:: Problems to work on ::
a: How would you render this sentence from the Atlantic Yards piece in Spanish: "Moreover, the Times does periodically correct older articles than the ones I cited, including articles that have no relevance to any controversy."
b: Could you reproduce the Atlantic Yards piece from "Conclusion: it's another" up to and including "to Ebbets Field.", updated so that "editors" reads "reporters"?

:: Extract provided ::

--- begin ---

This is the second of three articles (first, third) on "Atlantic Yards corrections fatigue."

The New York Times on multiple occasions has suggested that Atlantic Yards would be built on the "same site" Walter O'Malley wanted for a new Brooklyn Dodgers stadium.

That's not true, as I pointed out in an extensive analysis last May. And, while the Times last December made the same error online, apparently because of a reliance on the existing and erroneous clip file, it will not publish a correction for the previous articles.

Why? It's a judgment call, Times editors told me, given that they can't publish corrections for all the "old articles" that deserve them. However, as I argue below, if there is a hierarchy for such corrections, "old articles" that are part of current controversies should be the priority. Indeed, the error gets repeated periodically by project supporters like Mayor Mike Bloomberg.

Moreover, the Times does periodically correct older articles than the ones I cited, including articles that have no relevance to any controversy.

Conclusion: it's another case of "Atlantic Yards corrections fatigue," which I defined as"the disturbing realization that we too often make errors in covering Atlantic Yards."

Pointing out the error

On 12/8/07, I wrote to three Times editors:

The Times on multiple occasions (in articles, an op-ed, and an editorial) has indicated that the arena planned for the Atlantic Yards project would be on the "same site" as the location Walter O'Malley sought for a successor to Ebbets Field.

That's not so; he sought a site across the street, as I explained:

The errors are as follows:
A 1/16/04 article, headlined Yo, Dodgers? No Way! Brooklyn Is Betting on the Nets for Revival, stated:
"Coincidentally, the Nets would be based at the same site that Walter O'Malley wanted as a new home for the Dodgers before moving the team to California."

--- end ---

:: Record extracts ::

--- begin ---

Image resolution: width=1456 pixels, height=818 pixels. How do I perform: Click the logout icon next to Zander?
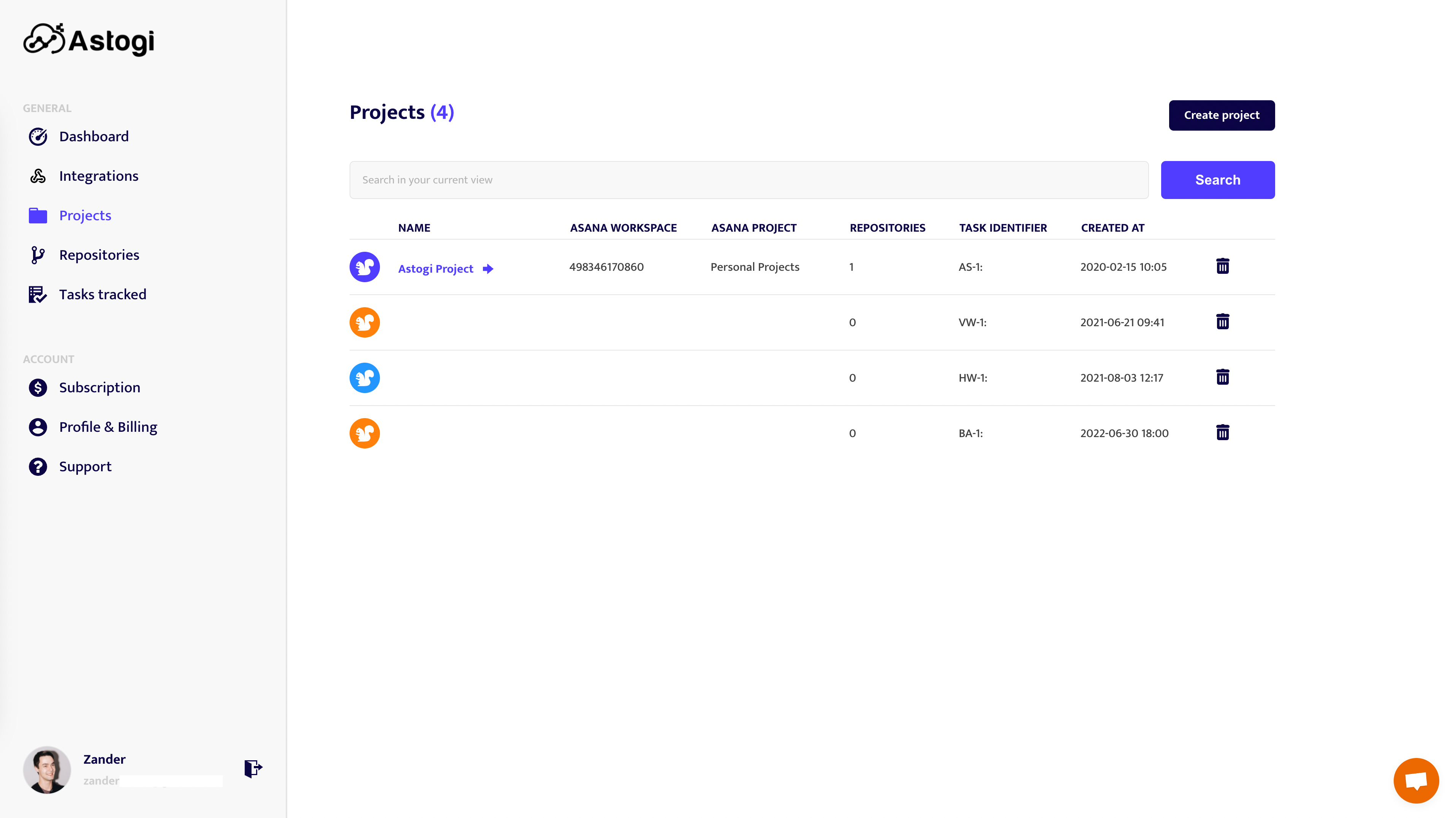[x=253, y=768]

--- end ---
--- begin ---

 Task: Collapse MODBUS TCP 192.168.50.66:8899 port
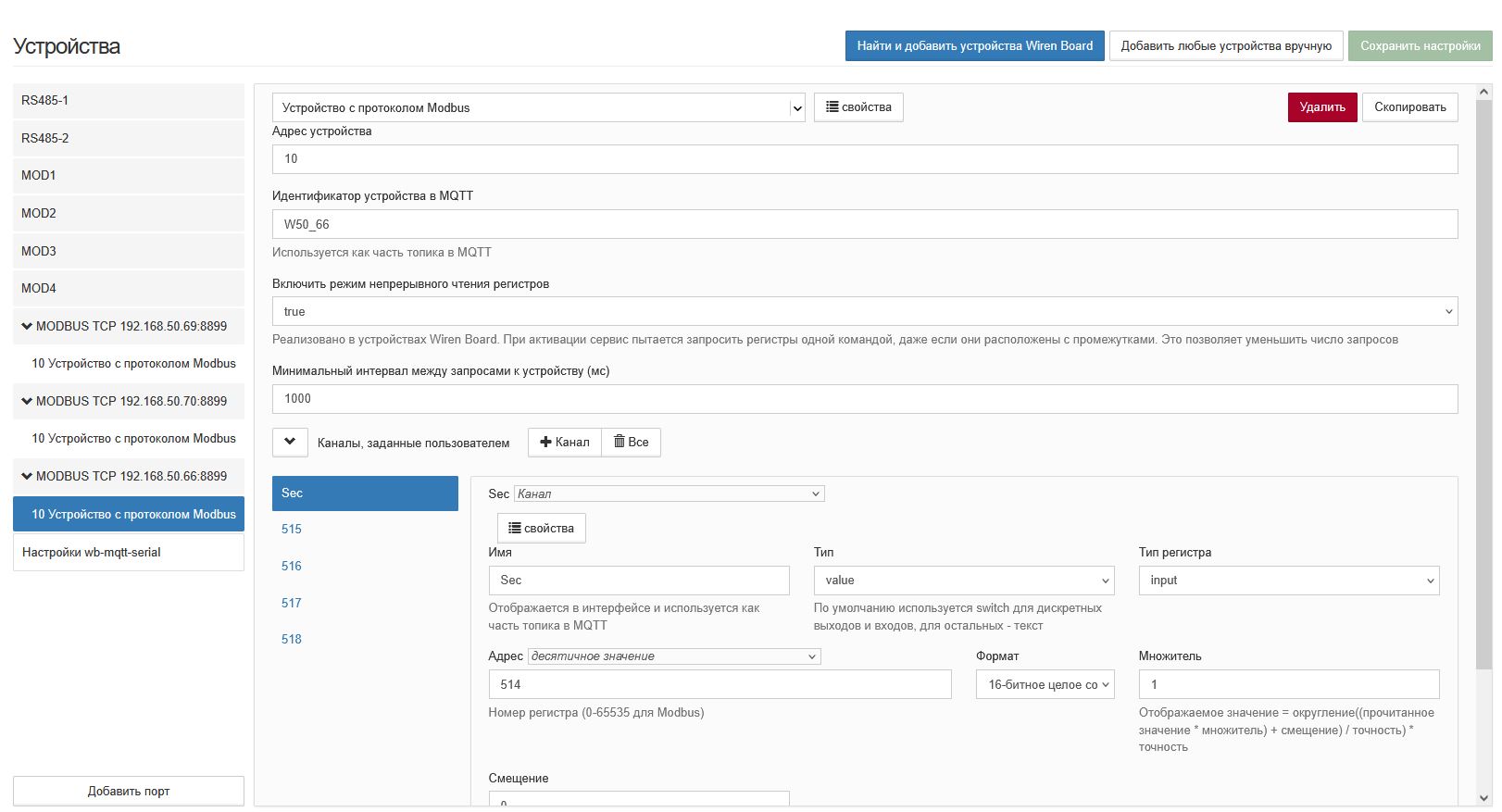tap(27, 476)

--- end ---

:: Outputs ::
a: Además, el Times corrige periódicamente artículos más antiguos que los que cité, incluidos artículos que no guardan relación con ninguna controversia.

b:
Conclusion: it's another case of "Atlantic Yards corrections fatigue," which I defined as"the disturbing realization that we too often make errors in covering Atlantic Yards."

Pointing out the error

On 12/8/07, I wrote to three Times reporters:

The Times on multiple occasions (in articles, an op-ed, and an editorial) has indicated that the arena planned for the Atlantic Yards project would be on the "same site" as the location Walter O'Malley sought for a successor to Ebbets Field.